The equivalent linear changes in global average CRU land-surface air temperature over 1861 to 2000 and 1901 to 2000 that take into account annual sampling errors and uncertainties due to urbanisation are 0.63 ± 0.24°C and 0.61 ± 0.18°C respectively. Corresponding Northern and Southern Hemisphere changes for 1901 to 2000 are 0.71 ± 0.31°C and 0.52 ± 0.13°C, respectively. Marine surface temperatures are discussed further in Section 2.2.2.2.

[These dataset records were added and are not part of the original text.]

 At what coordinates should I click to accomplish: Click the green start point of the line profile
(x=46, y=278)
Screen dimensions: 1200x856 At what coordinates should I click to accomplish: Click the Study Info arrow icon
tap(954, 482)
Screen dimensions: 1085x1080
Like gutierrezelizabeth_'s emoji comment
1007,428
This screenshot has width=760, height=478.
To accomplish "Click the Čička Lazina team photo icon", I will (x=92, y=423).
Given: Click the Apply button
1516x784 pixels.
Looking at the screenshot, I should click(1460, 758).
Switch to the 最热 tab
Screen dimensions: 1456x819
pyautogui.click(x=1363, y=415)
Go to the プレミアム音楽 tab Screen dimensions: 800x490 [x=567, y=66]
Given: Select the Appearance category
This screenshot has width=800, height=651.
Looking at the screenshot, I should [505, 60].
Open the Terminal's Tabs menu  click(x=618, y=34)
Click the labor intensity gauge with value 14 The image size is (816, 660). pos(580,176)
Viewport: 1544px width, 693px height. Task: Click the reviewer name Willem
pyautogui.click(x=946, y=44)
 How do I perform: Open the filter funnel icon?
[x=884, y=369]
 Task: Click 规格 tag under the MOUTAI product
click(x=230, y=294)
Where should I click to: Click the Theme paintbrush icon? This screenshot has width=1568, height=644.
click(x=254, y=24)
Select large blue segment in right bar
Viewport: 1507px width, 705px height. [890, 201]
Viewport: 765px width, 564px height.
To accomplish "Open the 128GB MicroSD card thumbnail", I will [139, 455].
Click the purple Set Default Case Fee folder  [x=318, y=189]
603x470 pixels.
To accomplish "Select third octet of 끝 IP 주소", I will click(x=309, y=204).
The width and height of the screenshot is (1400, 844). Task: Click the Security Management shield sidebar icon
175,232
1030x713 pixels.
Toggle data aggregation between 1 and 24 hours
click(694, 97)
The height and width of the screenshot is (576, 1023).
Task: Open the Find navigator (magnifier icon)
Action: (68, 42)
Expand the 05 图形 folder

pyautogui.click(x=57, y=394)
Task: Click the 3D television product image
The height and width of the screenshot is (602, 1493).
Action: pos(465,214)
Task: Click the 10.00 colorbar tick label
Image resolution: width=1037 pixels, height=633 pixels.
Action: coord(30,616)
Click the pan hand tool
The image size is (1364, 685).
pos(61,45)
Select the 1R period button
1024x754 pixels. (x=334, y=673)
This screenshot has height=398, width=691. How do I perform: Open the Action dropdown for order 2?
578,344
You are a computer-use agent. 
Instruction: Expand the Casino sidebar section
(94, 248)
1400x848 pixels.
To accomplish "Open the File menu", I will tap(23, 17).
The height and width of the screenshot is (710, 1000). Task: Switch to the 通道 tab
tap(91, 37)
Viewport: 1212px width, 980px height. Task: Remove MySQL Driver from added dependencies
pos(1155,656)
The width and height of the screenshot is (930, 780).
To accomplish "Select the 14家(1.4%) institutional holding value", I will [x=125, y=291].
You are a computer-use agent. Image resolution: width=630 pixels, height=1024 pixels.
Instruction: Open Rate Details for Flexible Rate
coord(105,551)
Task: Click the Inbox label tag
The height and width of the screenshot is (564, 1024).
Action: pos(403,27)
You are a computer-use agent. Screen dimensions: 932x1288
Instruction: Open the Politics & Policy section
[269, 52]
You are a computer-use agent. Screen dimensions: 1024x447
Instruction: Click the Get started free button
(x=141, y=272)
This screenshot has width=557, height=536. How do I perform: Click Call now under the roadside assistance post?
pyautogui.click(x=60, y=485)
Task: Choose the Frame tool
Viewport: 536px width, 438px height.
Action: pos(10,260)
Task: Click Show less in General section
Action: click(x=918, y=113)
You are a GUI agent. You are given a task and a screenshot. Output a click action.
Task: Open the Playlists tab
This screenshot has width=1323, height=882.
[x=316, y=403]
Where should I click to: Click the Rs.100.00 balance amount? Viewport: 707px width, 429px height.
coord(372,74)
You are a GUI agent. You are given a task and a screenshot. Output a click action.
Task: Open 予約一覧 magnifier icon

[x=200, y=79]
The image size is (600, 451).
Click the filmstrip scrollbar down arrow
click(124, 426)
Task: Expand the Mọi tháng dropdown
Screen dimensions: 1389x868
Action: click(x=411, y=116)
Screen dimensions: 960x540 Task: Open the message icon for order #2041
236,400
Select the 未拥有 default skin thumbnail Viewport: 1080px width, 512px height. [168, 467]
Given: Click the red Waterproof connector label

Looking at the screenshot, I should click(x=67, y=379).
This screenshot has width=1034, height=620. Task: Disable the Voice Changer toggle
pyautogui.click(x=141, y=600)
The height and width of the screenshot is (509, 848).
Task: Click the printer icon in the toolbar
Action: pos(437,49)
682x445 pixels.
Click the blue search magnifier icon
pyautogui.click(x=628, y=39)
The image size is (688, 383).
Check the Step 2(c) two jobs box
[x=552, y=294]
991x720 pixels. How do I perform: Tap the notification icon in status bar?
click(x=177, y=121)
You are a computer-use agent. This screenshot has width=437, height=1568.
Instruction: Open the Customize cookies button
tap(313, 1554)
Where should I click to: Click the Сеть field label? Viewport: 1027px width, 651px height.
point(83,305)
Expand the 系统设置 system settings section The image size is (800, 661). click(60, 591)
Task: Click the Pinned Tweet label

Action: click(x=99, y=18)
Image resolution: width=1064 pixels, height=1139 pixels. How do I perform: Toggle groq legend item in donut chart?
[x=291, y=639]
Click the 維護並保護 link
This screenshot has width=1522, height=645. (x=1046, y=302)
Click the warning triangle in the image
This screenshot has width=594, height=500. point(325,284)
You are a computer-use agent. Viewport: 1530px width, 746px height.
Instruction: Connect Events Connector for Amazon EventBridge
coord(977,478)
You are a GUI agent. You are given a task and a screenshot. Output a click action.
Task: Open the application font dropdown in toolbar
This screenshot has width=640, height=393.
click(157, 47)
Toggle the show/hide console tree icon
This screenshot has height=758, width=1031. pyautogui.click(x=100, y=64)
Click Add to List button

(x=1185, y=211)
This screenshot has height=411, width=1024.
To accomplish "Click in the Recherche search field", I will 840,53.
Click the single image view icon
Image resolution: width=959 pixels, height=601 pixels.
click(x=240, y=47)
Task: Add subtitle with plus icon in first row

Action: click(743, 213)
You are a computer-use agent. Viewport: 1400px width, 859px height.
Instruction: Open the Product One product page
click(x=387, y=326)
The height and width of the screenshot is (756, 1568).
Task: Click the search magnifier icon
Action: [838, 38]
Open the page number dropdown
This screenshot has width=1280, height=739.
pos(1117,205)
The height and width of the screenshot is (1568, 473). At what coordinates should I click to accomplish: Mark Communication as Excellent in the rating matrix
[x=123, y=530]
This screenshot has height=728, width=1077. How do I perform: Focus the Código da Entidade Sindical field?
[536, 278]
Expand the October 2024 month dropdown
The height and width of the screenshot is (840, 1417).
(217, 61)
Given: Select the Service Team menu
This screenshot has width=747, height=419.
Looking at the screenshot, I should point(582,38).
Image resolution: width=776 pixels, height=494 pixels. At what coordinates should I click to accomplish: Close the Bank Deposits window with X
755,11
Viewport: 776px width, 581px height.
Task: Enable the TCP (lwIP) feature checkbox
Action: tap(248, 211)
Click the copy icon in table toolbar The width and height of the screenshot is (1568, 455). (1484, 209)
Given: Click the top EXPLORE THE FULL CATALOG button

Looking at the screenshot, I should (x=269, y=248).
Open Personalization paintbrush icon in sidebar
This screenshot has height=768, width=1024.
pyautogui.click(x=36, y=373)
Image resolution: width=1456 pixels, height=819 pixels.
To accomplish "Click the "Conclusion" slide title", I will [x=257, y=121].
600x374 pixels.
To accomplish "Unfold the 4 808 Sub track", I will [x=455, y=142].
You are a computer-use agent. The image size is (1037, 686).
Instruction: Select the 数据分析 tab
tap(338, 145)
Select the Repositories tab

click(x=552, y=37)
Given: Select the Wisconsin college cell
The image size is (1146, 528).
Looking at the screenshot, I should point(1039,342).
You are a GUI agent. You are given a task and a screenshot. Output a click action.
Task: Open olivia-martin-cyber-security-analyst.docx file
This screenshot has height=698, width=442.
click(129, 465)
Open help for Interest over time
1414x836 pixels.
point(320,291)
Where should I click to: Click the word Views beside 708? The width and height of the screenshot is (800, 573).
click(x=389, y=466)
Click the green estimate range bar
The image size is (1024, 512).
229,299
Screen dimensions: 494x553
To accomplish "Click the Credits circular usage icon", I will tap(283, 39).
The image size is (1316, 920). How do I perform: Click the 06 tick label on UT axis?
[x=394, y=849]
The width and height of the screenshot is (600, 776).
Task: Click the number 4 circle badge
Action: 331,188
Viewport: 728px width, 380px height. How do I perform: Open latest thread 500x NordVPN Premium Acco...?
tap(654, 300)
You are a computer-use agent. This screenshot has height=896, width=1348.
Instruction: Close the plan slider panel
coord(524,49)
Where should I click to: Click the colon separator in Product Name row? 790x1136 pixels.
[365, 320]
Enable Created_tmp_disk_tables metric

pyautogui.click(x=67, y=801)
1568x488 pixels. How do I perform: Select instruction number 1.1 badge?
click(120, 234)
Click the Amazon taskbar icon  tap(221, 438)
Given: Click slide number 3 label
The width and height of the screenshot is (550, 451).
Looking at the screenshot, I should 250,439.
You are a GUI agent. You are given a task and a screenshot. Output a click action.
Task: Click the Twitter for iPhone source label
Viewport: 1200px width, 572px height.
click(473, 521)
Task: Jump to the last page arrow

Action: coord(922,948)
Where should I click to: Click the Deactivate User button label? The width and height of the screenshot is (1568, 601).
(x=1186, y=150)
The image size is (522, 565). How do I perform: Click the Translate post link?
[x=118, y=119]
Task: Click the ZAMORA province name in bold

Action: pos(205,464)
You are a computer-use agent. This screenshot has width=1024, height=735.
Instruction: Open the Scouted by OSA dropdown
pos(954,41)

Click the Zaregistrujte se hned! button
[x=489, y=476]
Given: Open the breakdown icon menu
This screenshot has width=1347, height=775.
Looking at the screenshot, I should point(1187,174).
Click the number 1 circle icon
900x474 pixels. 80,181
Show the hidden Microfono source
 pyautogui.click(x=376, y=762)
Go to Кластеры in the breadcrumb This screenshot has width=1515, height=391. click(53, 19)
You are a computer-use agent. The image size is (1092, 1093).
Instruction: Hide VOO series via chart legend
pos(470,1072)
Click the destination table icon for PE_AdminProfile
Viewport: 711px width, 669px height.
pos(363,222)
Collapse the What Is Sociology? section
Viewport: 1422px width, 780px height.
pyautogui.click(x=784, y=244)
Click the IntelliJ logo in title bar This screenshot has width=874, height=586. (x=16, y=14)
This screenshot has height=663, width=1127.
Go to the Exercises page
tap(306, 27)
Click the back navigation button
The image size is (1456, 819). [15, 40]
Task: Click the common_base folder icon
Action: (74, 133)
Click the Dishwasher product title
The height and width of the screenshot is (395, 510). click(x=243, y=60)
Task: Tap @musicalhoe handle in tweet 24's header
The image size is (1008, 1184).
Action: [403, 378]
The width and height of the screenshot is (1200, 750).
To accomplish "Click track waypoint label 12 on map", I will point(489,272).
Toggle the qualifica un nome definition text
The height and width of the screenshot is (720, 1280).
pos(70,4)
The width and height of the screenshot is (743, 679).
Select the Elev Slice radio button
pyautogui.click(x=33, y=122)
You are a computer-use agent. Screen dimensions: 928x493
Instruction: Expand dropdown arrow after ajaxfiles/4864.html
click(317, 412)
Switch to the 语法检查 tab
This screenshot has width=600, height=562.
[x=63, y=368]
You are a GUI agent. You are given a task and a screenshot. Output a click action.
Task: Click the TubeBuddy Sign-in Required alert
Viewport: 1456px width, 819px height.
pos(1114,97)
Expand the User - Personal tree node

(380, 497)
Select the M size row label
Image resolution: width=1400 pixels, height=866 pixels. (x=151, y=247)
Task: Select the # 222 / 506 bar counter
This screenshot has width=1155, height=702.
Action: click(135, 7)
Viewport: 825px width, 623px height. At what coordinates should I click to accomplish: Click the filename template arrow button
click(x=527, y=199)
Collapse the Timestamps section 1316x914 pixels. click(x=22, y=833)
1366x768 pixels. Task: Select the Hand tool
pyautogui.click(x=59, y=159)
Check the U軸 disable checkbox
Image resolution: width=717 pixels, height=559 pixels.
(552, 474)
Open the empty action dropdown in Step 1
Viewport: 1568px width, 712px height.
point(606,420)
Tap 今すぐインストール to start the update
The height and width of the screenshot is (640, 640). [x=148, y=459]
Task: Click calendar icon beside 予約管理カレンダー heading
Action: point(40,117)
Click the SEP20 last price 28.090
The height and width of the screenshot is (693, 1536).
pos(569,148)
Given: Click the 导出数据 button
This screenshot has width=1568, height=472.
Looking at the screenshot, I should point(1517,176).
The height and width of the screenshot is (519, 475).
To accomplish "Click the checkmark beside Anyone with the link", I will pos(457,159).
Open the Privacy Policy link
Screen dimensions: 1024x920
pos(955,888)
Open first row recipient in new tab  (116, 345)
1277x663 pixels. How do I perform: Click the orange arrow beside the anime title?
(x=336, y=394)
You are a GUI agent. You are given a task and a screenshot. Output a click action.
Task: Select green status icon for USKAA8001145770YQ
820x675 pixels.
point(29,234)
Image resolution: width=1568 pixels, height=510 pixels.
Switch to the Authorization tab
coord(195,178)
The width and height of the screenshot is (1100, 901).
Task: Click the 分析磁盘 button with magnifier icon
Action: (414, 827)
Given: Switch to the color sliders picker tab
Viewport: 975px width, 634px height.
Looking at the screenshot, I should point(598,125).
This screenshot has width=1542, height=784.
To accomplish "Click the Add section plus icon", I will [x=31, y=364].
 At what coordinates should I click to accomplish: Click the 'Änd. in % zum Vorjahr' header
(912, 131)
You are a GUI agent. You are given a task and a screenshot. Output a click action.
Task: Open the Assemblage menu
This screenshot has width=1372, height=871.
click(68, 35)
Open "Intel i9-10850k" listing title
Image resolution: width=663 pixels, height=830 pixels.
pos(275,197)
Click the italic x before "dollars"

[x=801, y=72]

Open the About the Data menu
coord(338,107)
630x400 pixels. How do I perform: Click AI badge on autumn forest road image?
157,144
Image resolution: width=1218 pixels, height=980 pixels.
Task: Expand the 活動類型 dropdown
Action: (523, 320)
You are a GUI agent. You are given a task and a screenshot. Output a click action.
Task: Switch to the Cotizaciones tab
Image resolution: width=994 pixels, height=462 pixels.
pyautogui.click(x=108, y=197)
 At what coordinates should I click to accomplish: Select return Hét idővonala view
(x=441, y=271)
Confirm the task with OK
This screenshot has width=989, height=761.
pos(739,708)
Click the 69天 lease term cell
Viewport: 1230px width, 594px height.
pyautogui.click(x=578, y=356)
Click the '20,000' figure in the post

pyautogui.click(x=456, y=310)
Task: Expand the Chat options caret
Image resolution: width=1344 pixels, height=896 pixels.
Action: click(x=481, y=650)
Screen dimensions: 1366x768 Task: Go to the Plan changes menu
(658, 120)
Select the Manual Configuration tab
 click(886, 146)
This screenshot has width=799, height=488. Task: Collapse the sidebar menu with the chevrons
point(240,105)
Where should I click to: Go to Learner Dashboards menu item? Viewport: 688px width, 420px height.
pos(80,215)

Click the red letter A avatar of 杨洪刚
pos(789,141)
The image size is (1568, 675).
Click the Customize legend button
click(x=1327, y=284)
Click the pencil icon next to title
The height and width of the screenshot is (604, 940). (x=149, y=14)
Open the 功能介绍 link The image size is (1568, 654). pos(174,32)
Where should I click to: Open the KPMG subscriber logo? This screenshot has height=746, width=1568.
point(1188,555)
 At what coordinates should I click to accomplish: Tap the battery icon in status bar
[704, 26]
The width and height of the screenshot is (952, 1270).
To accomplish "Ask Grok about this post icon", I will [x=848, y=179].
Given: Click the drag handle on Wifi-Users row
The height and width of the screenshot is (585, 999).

Table 2.2: As Table 2.1 but for annual optimally averaged combined CRU land-surface air temperature anomalies and UKMO sea surface temperature anomalies (CRU LSAT + UKMO SST). All of the estimates of trends and errors in the table account for uncertainties in the annual anomalies due to data gaps, urbanisation over land, and bias corrections to SST.
  1861 to 2000 1901 to 2000 1910 to 1945 1946 to 1975 1976 to 2000
Northern Hemisphere
CRU LSAT + UKMOSST
(Folland et al., 2001)
0.05
(0.02)
1%
0.06
(0.02)
1%
0.17
(0.03)
1%
-005
(0.05)
0.24
(0.07)
1%
Southern Hemisphere
CRU LSAT + UKMOSST
(Folland et al., 2001)
0.04
(0.01)
1%
0.05
(0.02)
1%
0.09
(0.05)
1%
0.03
(0.07)
0.11
(0.05)
1%
Global
CRU LSAT + UKMOSST
(Folland et al., 2001)
0.04
(0.01)
1%
0.06
(0.02)
1%
0.14
(0.04)
1%
-0.01
(0.04)
0.17
(0.05)
1%

Maximum and minimum temperature
As reported in the SAR, and updated by Easterling et al. (1997), the increase in temperature in recent decades has involved a faster rise in daily minimum than daily maximum temperature in many continental regions. This gives a decrease in the diurnal temperature range (DTR) in many parts of the world. The analysis by Easterling et al. (1997) increased total global coverage from 37% to 54% of global land area. Large parts of the world have still not been analysed due to a lack of observations or inaccessible data, particularly in the tropics. Updating all the data remains a problem, so the analysis ends in 1993.

The overall global trend for the maximum temperature during 1950 to 1993 is approximately 0.1°C/decade and the trend for the minimum temperature is about 0.2°C/decade. Consequently, the trend in the DTR is about -0.1°C/decade. The rate of temperature increase for both maximum and minimum temperature over this period is greater than for the mean temperature over the entire 20th century, reflecting the strong warming in recent decades. Note that these trends for 1950 to 1993 will differ from the global trends due to the restricted data coverage so we only quote trends to 0.1°C.